• _GIVEN PROBLEM_
Copy the following material line for line, without changing anything.

____________

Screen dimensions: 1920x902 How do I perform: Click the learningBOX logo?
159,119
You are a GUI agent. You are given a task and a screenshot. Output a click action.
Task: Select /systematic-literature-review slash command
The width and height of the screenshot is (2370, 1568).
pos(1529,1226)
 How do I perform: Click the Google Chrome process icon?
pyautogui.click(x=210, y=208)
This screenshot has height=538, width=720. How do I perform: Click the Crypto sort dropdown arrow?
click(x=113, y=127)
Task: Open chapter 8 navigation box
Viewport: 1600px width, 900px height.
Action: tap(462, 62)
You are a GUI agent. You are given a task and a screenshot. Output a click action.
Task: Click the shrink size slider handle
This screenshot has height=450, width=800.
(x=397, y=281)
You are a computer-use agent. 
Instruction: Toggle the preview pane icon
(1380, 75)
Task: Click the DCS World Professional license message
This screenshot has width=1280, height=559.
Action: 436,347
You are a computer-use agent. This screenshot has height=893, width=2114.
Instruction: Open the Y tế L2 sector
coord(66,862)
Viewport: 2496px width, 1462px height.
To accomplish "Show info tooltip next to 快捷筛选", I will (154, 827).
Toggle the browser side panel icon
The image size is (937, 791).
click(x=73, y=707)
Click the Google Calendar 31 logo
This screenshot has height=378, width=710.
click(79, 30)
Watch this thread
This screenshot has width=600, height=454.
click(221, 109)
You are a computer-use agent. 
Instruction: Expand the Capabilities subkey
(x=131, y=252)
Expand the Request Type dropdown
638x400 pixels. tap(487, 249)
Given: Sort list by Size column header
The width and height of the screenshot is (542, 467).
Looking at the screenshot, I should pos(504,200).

____________

• _RESULT FOR THIS TASK_
Screen dimensions: 1920x902 How do I perform: Click the learningBOX logo?
159,119
You are a GUI agent. You are given a task and a screenshot. Output a click action.
Task: Select /systematic-literature-review slash command
The width and height of the screenshot is (2370, 1568).
pos(1529,1226)
 How do I perform: Click the Google Chrome process icon?
pyautogui.click(x=210, y=208)
This screenshot has height=538, width=720. How do I perform: Click the Crypto sort dropdown arrow?
click(x=113, y=127)
Task: Open chapter 8 navigation box
Viewport: 1600px width, 900px height.
Action: tap(462, 62)
You are a GUI agent. You are given a task and a screenshot. Output a click action.
Task: Click the shrink size slider handle
This screenshot has height=450, width=800.
(x=397, y=281)
You are a computer-use agent. 
Instruction: Toggle the preview pane icon
(1380, 75)
Task: Click the DCS World Professional license message
This screenshot has width=1280, height=559.
Action: 436,347
You are a computer-use agent. This screenshot has height=893, width=2114.
Instruction: Open the Y tế L2 sector
coord(66,862)
Viewport: 2496px width, 1462px height.
To accomplish "Show info tooltip next to 快捷筛选", I will (154, 827).
Toggle the browser side panel icon
The image size is (937, 791).
click(x=73, y=707)
Click the Google Calendar 31 logo
This screenshot has height=378, width=710.
click(79, 30)
Watch this thread
This screenshot has width=600, height=454.
click(221, 109)
You are a computer-use agent. 
Instruction: Expand the Capabilities subkey
(x=131, y=252)
Expand the Request Type dropdown
638x400 pixels. tap(487, 249)
Given: Sort list by Size column header
The width and height of the screenshot is (542, 467).
Looking at the screenshot, I should pos(504,200).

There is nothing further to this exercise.